I’ve been distracted of late, and therefore have fallen behind on many things including my Roots Song of the Week series. I was hoping to go 52 weeks in succession, but…
The vocal treatment is appealing. The male lead- Hassan El-Tayyab- is confident, but not overly aggressive. His is an amiable voice, one well suited to teaming up with Shiloh Parkerson, herself a fair vocal dynamo- sultry and tightly-wound.
The song has three distinct chapters, and nothing too much develops lyrically. As much as I love story songs and descriptive phrases, sometimes it is nice to just have singers play with words while expressing emotion. I’m not saying the lyrics have nothing too them- indeed, they do as it is a chain gang/indentured worker-type situation being experienced- but they are words that are scattered about like poetic pearls without narrative constraint.
I enjoy the song a little more each time I listen to it.
The instrumentation is acoustic and is from the same world as Crooked Still and Bearfoot.

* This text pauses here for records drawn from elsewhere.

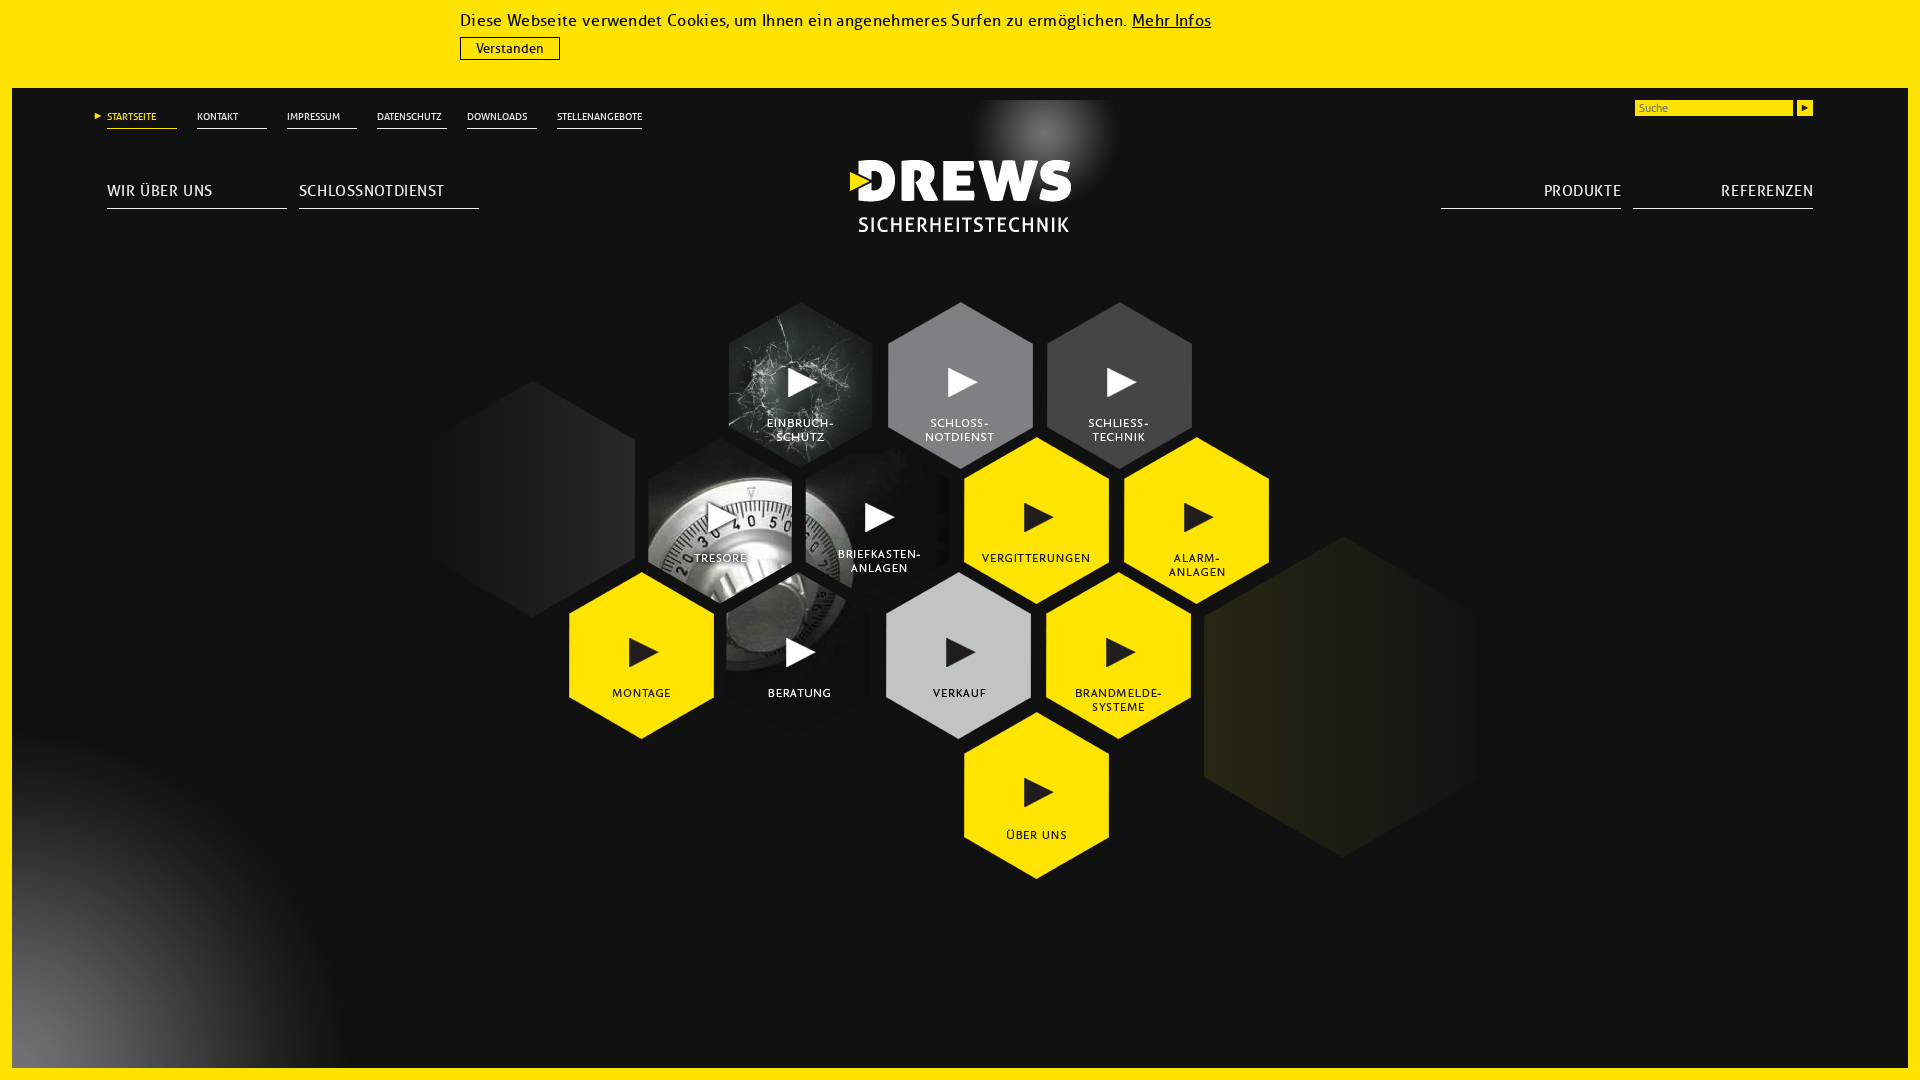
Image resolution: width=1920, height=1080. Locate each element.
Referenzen (1767, 191)
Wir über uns (160, 191)
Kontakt (217, 116)
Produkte (1582, 191)
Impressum (313, 116)
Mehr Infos (1171, 20)
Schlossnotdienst (372, 191)
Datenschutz (409, 116)
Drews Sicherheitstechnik (960, 196)
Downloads (497, 116)
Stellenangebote (599, 116)
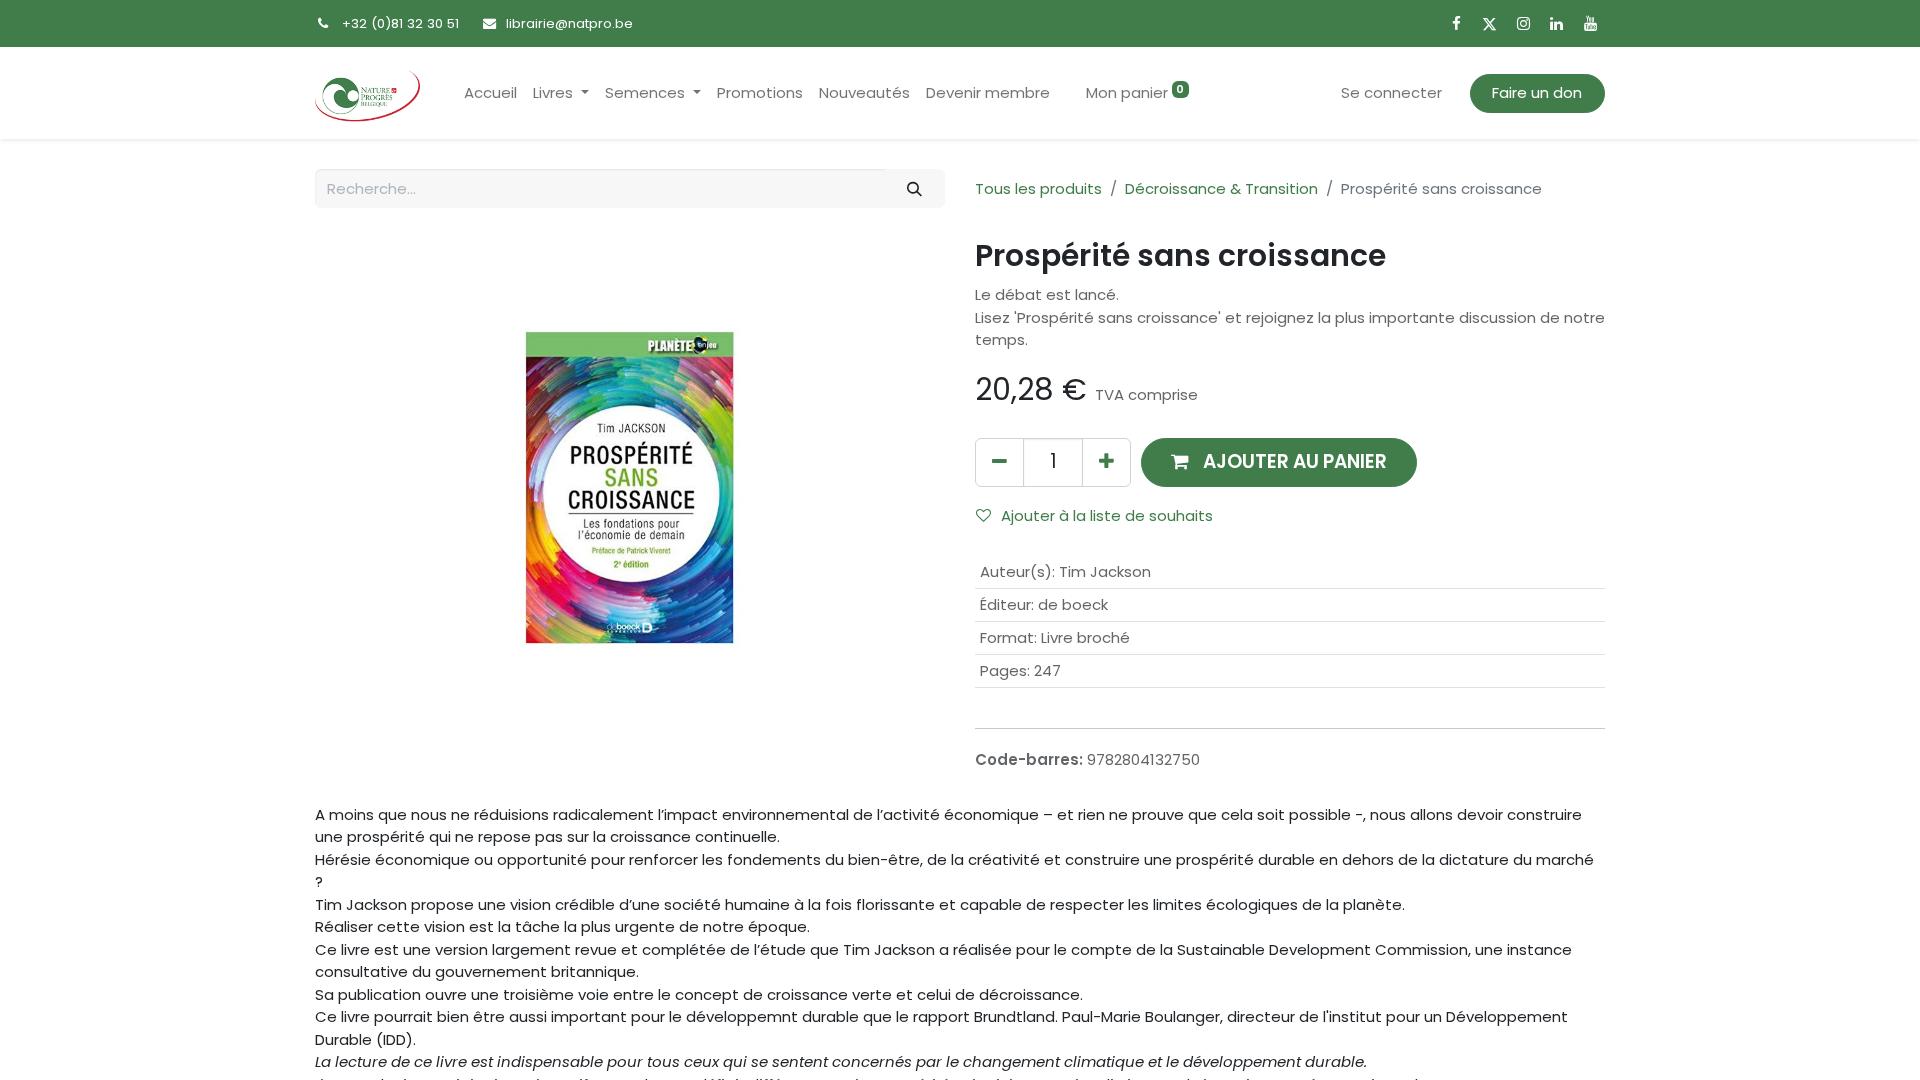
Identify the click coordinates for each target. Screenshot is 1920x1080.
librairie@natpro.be (569, 23)
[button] (1279, 462)
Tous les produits (1038, 188)
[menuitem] (490, 93)
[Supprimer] (999, 462)
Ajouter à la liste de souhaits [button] (1107, 515)
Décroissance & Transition (1221, 188)
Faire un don (1537, 92)
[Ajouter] (1106, 462)
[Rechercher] (915, 188)
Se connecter (1391, 92)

The album is produced by Laurie Lewis, and that is what first caught my attention. Having listened to the album a couple times now, I am impressed by the sound she and the band have captured.
The band’s bio can be found here. No need for me to rehash it herein.
There is a clip of the band performing the song “Country Mile” on their website here. It is the fourth video box from the top.
Generously, they have provided us with a Soundstream of the entire album as well, and I have found it to be well worth the listen. I’ll write more about American Nomad in the coming weeks; I’m quite taken with their music.